── RECORDS TO PROCESS

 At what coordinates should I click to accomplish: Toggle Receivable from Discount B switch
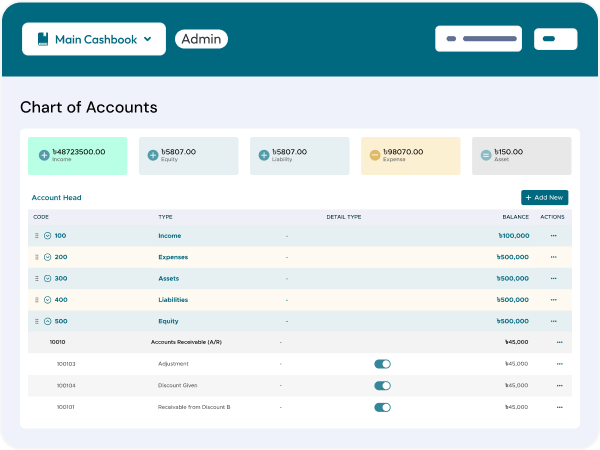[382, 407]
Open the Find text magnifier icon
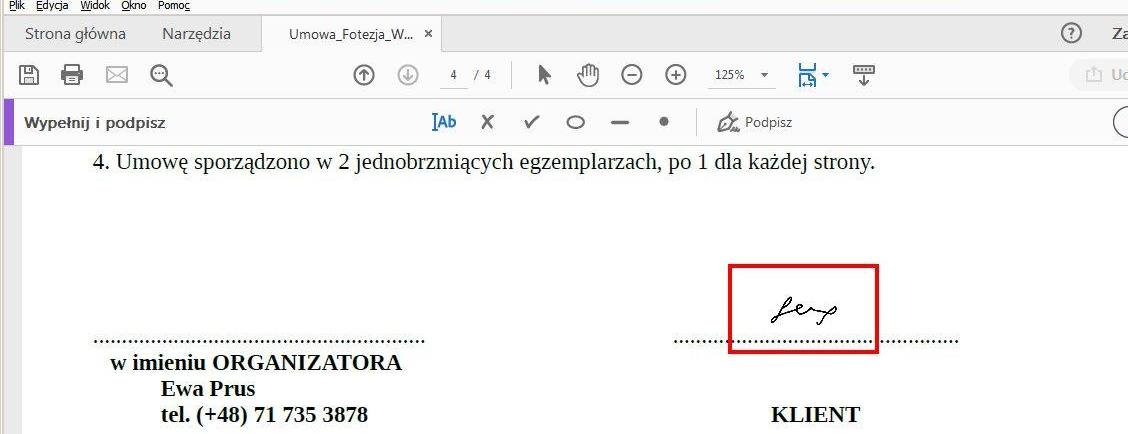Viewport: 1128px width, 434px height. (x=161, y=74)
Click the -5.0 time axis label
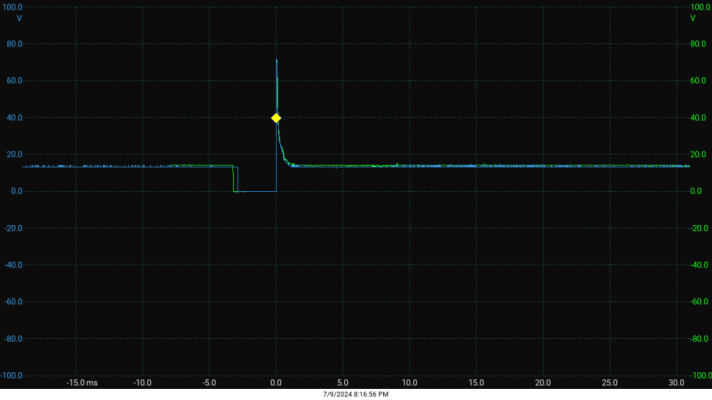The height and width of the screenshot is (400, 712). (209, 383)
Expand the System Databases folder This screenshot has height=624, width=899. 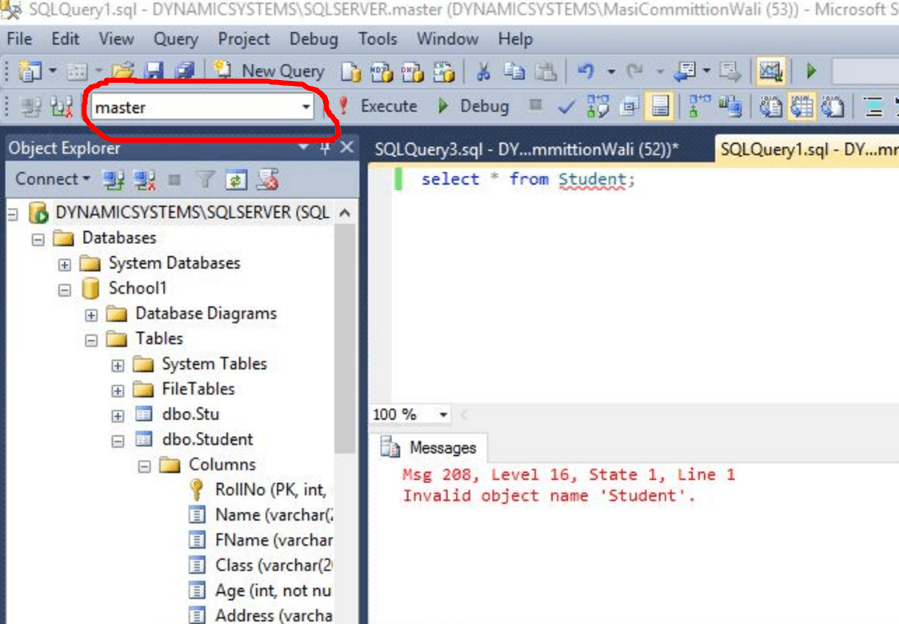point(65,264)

────

Rewrite the records from the start through the line containing "Viewport: 1128px width, 434px", replacing "magnifier" with "search" and keeping everything else the same. Leave the pictures out.

 At what coordinates should I click to accomplish: Toggle Receivable from Discount B switch
[382, 407]
Open the Find text search icon
Viewport: 1128px width, 434px height. (x=161, y=74)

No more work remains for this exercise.